The petroleum oil-wells, near Prome, in Burmah, have been in use from time immemorial. Wood, both for ship-building and house-building, is invariably saturated or coated with the product of those wells; and it is stated that the result is entire immunity from decay and the ravages of the white ant. At Marseilles, and some other ports in the Mediterranean, it used to be the practice to run the petroleum, which is obtained near the banks of the Rhone, into the vacancies between the timbers of the vessels, to give them durability. It was sometimes, for the conjoint purpose of giving stability and duration to vessels, mixed with coarse sand or other extraneous matters, and run in whilst hot between the ceiling and bottom plank, where it filled up the vacancies between the timbers in the round of their bottoms, excepting where necessary to be prevented. The great objection to the use of petroleum is its inflammability. Creosote, its great rival for wood preserving, is also inflammable, and not so agreeable in colour; but it is considerably cheaper, which is an important matter.

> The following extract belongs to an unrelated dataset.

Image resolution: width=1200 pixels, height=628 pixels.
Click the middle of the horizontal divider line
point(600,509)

As we are now about to enter upon the subject of patent processes, &c., it appears desirable to lay down certain principles at the commencement, in order to assist the reader as much as possible.
Almost every chemical principle or compound of any plausibility has been suggested in the course of the last hundred and fifty years; but the multiplicity and contradiction of opinions form nearly an inextricable labyrinth. To commence.

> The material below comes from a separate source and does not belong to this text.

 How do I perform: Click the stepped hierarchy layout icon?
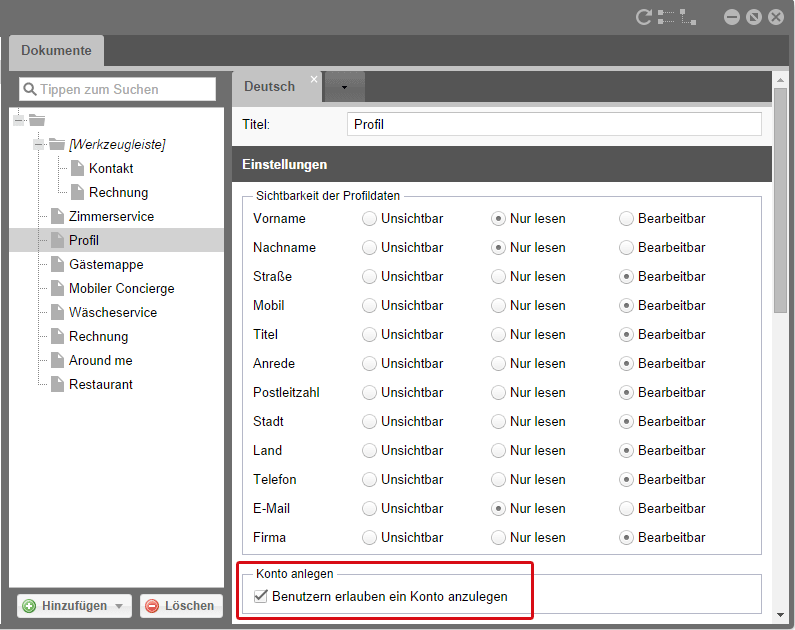pyautogui.click(x=689, y=17)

1st. It seems obvious that the sooner the sap is wholly removed from the wood the better, provided the woody fibre solidifies without injury.
2nd. That the wood should be impregnated with any strongly antiseptic and non-deliquescent matter, which must necessarily be in solution when it enters the wood. No deliquescent remedy is eligible, because moisture is injurious to metallic fastenings.

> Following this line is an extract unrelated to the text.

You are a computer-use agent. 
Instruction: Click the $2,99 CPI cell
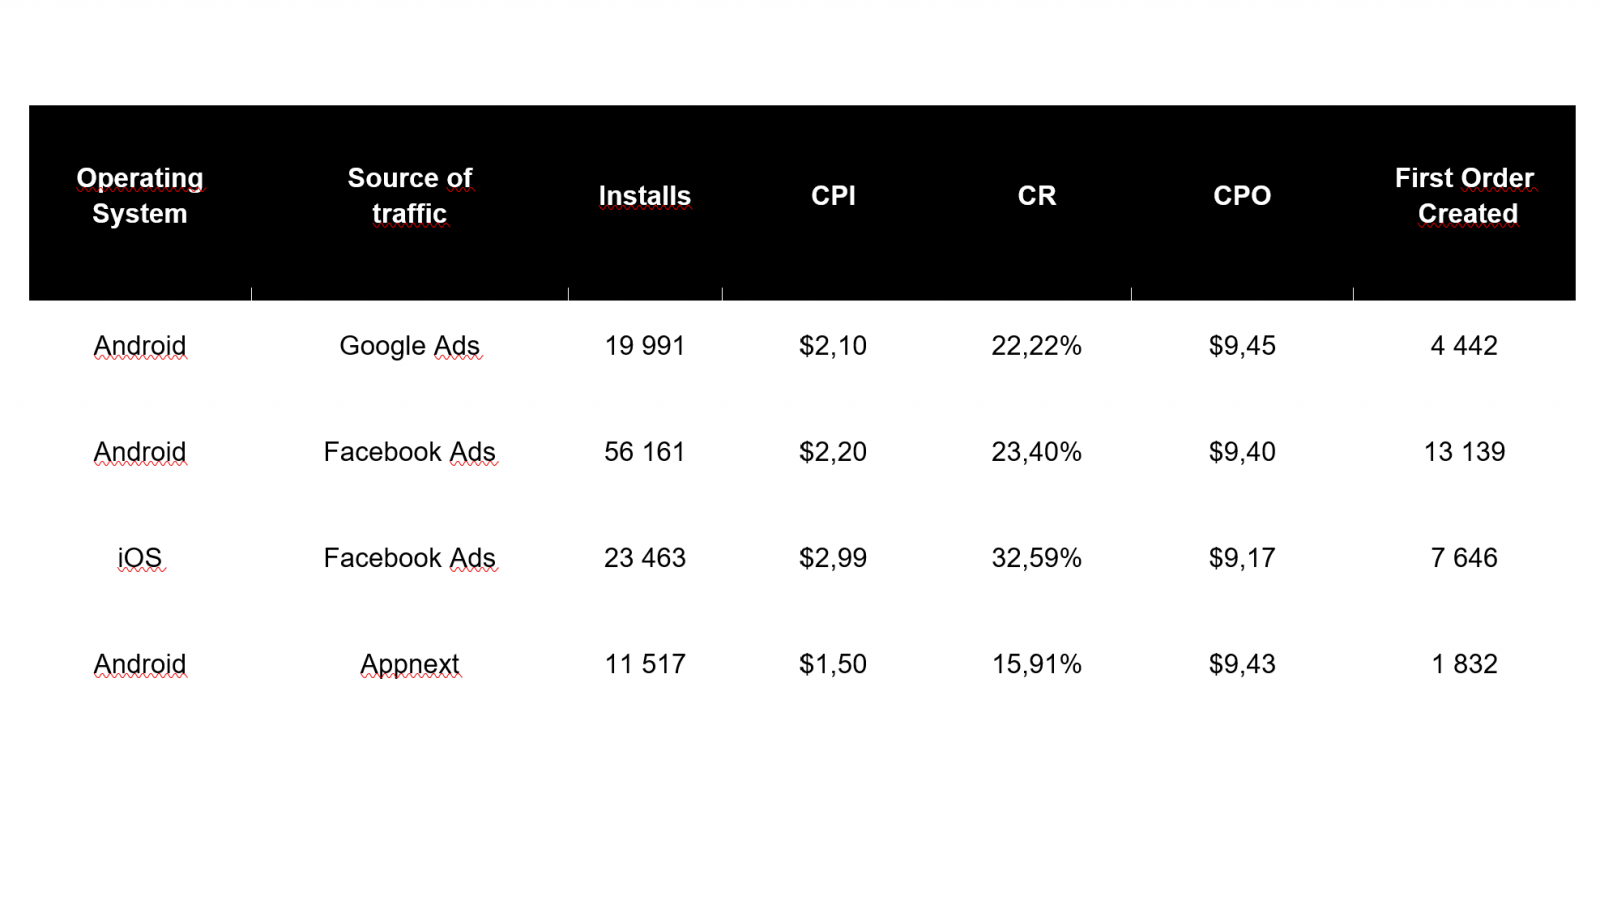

3rd. The wood should be first dried, and its pores then closed with any substance impervious to air and moisture, and at the same time highly repellant to putrescency. The most essential requisites in a preservative of timber being a disposition to dryness, and a tendency to resist combustion as far as consistently obtainable.
4th. Any process to be successful ought not to be tedious, very difficult, or too expensive. These are important elements in the success of any patent.
Very little is known of any preservative process previous to the year 1717, when directions were given by the Navy authorities to boil treenails, and dry them before they were used. But whether the custom had prevailed before this time, or whether their strength and durability were increased by it, there are no means of ascertaining. It does not appear that any substance was put into the water to decompose the juices; but as they are soluble in warm water, perhaps the power of vegetation might have been destroyed without it.
In 1737 Mr. Emerson patented a process of saturating timber with boiled oil, mixed with poisonous substances; but his process was very little used. This, we believe, was the first patent on wood preserving.
About 1740, Mr. Reid proposed to arrest decay by means of a certain vegetable acid (probably pyroligneous acid). The method of using it was by simple immersion.